**About this exercise:**
Search the listing for the word "link" and say how many lines have it, nothing besides.

START Given data

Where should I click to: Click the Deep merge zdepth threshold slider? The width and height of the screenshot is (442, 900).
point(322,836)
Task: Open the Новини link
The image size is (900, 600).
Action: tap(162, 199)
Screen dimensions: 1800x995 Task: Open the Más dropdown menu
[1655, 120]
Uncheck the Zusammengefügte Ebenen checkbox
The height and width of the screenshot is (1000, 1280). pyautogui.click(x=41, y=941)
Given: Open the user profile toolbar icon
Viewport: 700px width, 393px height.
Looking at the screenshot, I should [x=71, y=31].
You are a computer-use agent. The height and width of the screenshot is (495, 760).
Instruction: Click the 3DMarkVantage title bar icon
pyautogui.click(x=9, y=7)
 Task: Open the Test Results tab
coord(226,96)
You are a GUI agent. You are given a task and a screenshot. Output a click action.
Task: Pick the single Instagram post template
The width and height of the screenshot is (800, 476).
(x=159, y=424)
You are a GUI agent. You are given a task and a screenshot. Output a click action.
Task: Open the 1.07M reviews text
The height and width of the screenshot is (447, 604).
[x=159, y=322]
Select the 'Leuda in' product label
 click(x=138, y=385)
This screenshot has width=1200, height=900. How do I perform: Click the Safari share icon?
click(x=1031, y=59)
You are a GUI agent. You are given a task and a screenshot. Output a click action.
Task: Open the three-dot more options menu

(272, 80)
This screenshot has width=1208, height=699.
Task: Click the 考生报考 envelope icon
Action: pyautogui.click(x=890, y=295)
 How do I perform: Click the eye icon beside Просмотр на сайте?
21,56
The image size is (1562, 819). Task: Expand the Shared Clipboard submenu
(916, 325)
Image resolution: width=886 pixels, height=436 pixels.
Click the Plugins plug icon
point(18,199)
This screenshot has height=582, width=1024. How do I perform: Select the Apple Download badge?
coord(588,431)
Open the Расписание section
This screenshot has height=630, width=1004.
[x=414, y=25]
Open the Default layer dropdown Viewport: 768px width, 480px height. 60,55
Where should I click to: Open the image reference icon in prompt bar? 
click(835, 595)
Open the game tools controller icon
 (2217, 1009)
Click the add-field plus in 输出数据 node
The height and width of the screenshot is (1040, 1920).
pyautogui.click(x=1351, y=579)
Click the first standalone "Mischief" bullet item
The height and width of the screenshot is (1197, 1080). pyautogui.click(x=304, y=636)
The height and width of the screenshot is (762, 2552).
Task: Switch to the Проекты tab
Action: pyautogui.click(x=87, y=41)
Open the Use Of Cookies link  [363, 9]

END Given data

**Answer to this task:**
2